Wednesday, July 11, 2007

Double-Secret Developer Double-Talk

Steve Rust, president and CEO of the Fayetteville Economic Development Council (FEDC ), gave aldermen a short history on the development council and a lesson on how economic development works, using the example of Project Shining Star, the super secret code name he gave to his biggest project failure so far. Perhaps it was the only project attempted, since all information is kept secret from the public and the city council.

Rust claimed the project would have included an investment of $200 million and the creation of 400 jobs, but he maintained that he still does not know the name of the company. Earlier Rust told the Northwest Arkansas Times that company would have employed 200 people, but now he claims he lost 400 jobs.

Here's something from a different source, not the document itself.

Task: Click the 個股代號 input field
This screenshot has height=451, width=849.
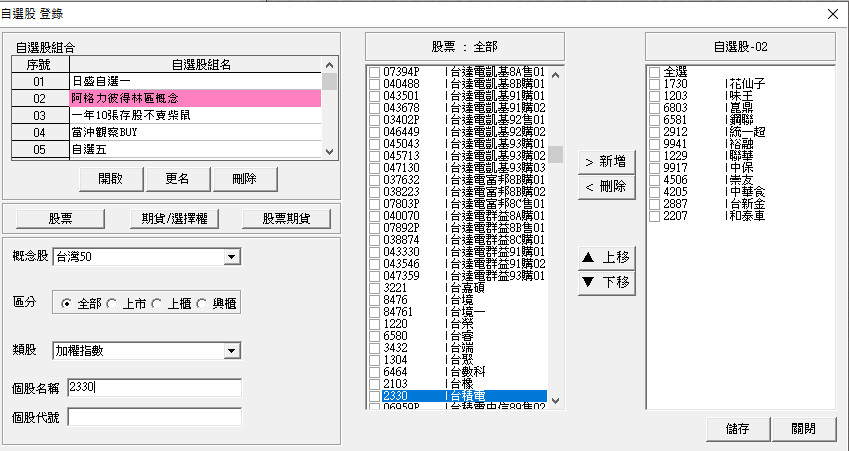Action: [x=154, y=417]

The city doesn’t have its own master plan for economic development. Rust told aldermen that the competitive nature of economic development requires a private organization, such as FEDC, that can operate outside the public eye and is not subject to the Freedom of Information Act. That way, nosy citizens, public officials, and reporters could have no information about what the group is trying to do in our community. In an email, Rust bragged that “our decision to give ‘some’ information to the local paper in an effort to keep them from digging, has worked.” Everyone should expect more deceptive actions like that in the future.

Rust said the governing body of the FEDC includes Mayor Dan Coody, Phillip Stafford for the UA, and Matt Bodishbaugh, of the Fayetteville Chamber of Commerce. Other board members are those who pay enough money to get a seat on the board. All seem to agree on keeping the public in the dark. The FEDC said they were having trouble attracting a major industry because of impact fees that require businesses to pay their fair share for infrastructure and the lack of land that the city could offer to a major industry. They didn’t say who should pay for the infrastructure or the land given to a corporation, but you and I know who would pay.

By the way, I almost landed a major employer with 600 high tech jobs. I don't know the name of the corporation, and I wouldn't tell you if I knew. Keep paying me.